Le indagini, coordinate dalla procura di Trani, hanno accertato che per la realizzazione della diga foranea e del nuovo porto è stato veicolato in favore del comune, all’epoca dei fatti guidato da Azzollini, un ingente fiume di danaro pubblico: oltre 147 milioni di euro, 82 dei quali sino ad ora ottenuti dall’ente comunale, a fronte di un’opera il cui costo iniziale era previsto in 72 milioni. L’opera (appaltata nell’aprile del 2007)) non solo non è stata finora realizzata a causa della presenza sul fondale antistante il porto di migliaia di ordigni, ma non vi è neppure la possibilità che i lavori possano concludersi nei termini previsti dal contratto di appalto assegnato ad un’Ati composta da tre grandi aziende italiane: Cmc (capofila), Sidra e Impresa Cidonio. Secondo l’accusa, il comune di Molfetta, pur sapendo dal 2005 (circa due anni prima dell’affidamento dell’appalto) che i fondali interessati dai lavori erano impraticabili per la presenza delle bombe, ha attestato falsamente che l’area era accessibile. In questo modo si è consentita illegittimamente la sopravvivenza dell’appalto, si è spalancata la porta a una valanga di fondi pubblici, sono state fatte perizie di variante ed è stata stipulata nel febbraio 2010 una transazione da 7,8 milioni con l’Ati appaltatrice. Insomma, una frode in piena regola. Che presenta anche i contorni del giallo.

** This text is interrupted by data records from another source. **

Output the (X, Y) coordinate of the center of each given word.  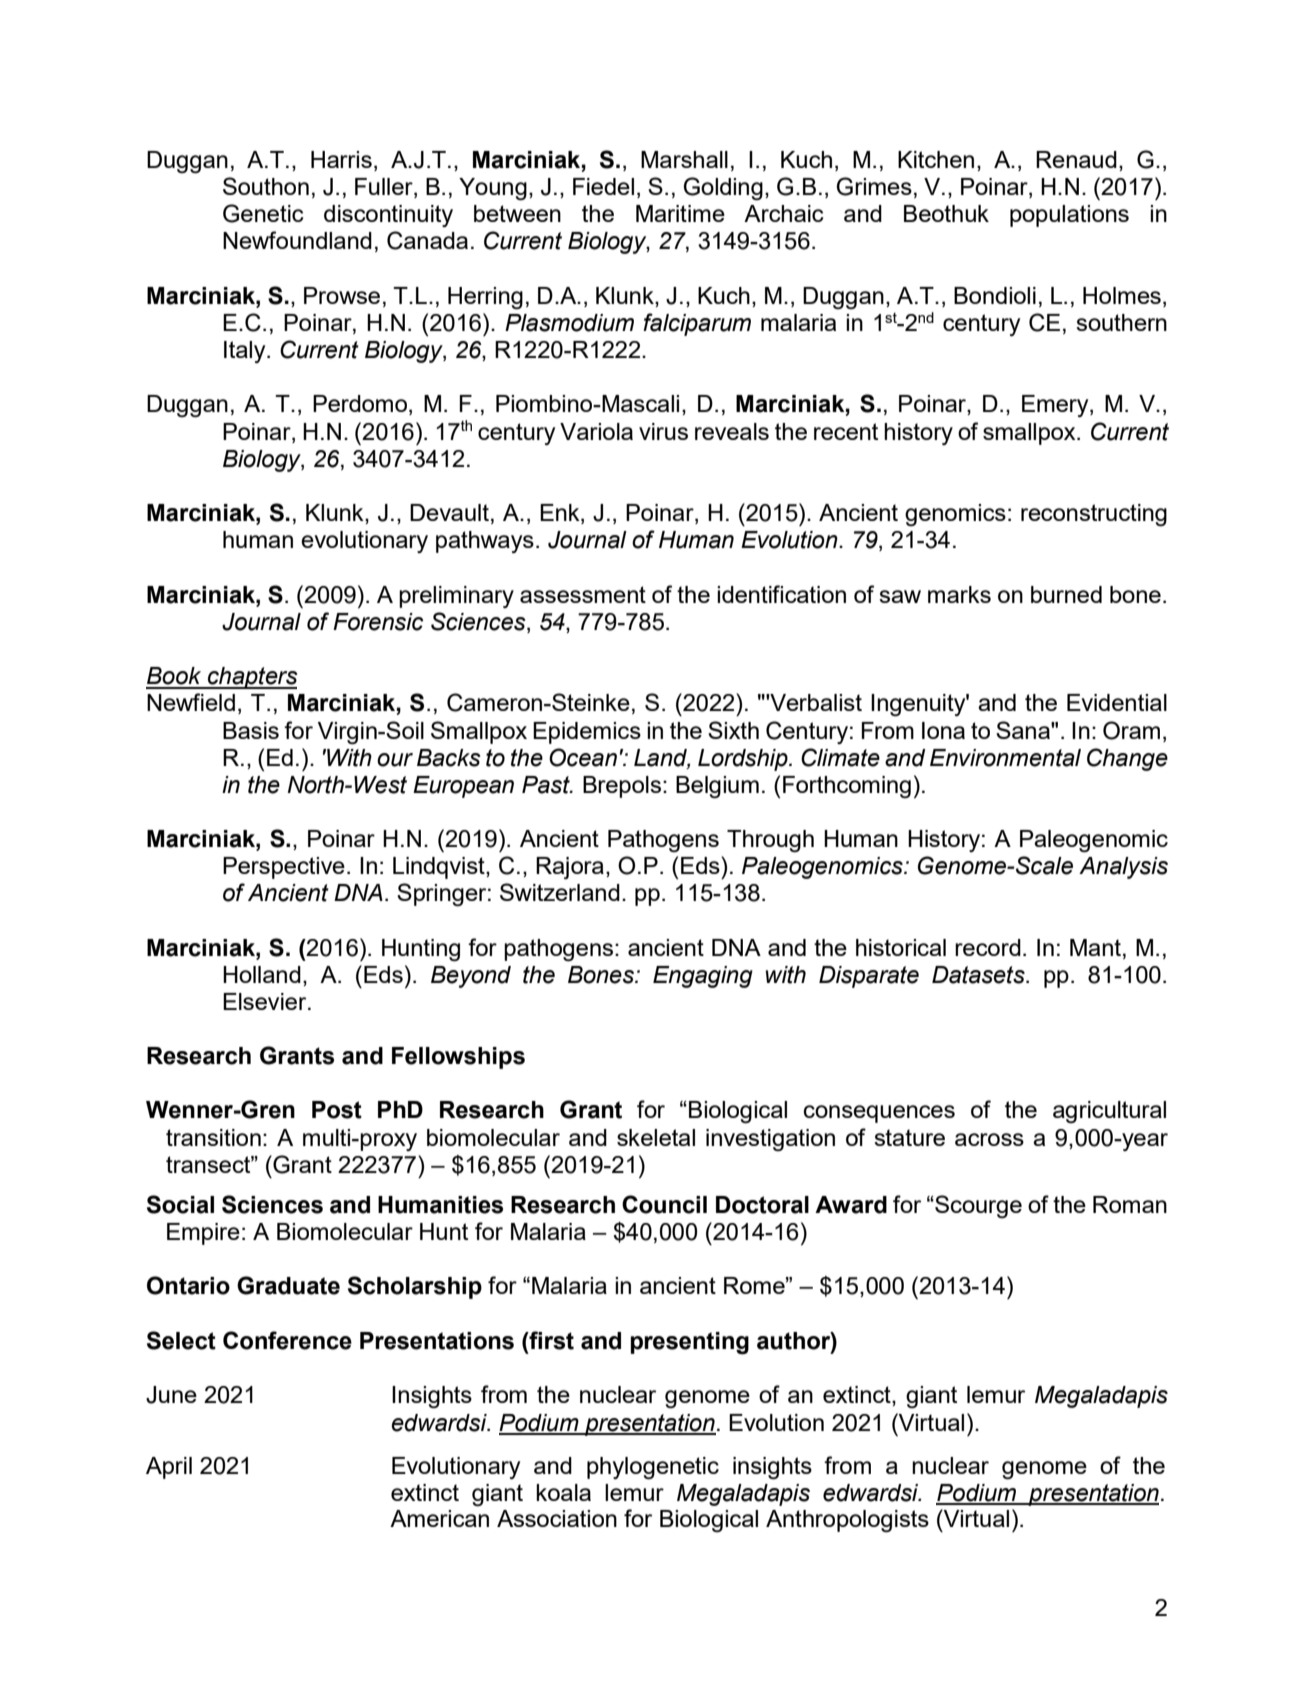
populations (1069, 216)
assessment (583, 594)
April (169, 1468)
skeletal (656, 1137)
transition (213, 1137)
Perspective (284, 868)
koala (563, 1492)
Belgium (717, 787)
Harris (341, 159)
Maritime (680, 213)
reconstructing (1094, 515)
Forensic (378, 622)
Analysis (1123, 868)
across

Sei mesi fa Vincenzo Tangari, dirigente del settore contratti e appalti del comune, si tolse la vita gettandosi con la sua Fiat Panda nel porto. «Perché questo funzionario così corretto e preciso ha deciso di gettarsi proprio nel porto di Molfetta?» si domandano gli investigatori.
Azzollini si difende così: «Il comune di Molfetta non ha bisogno di coprire buchi perché è liquido e solido. Ha la liquidità che gli consente di andare avanti benissimo e ha un patrimonio in assoluto tra i migliori di Italia». Nonostante pendessero già su di lui un paio di denunce per la vicenda del porto (alla procura e alla Corte dei conti da parte dell’Authority sui contratti pubblici) era stato riconfermato agli inizi della legislatura in un posto che oggi suona come una beffa. A capo della commissione Bilancio del Senato.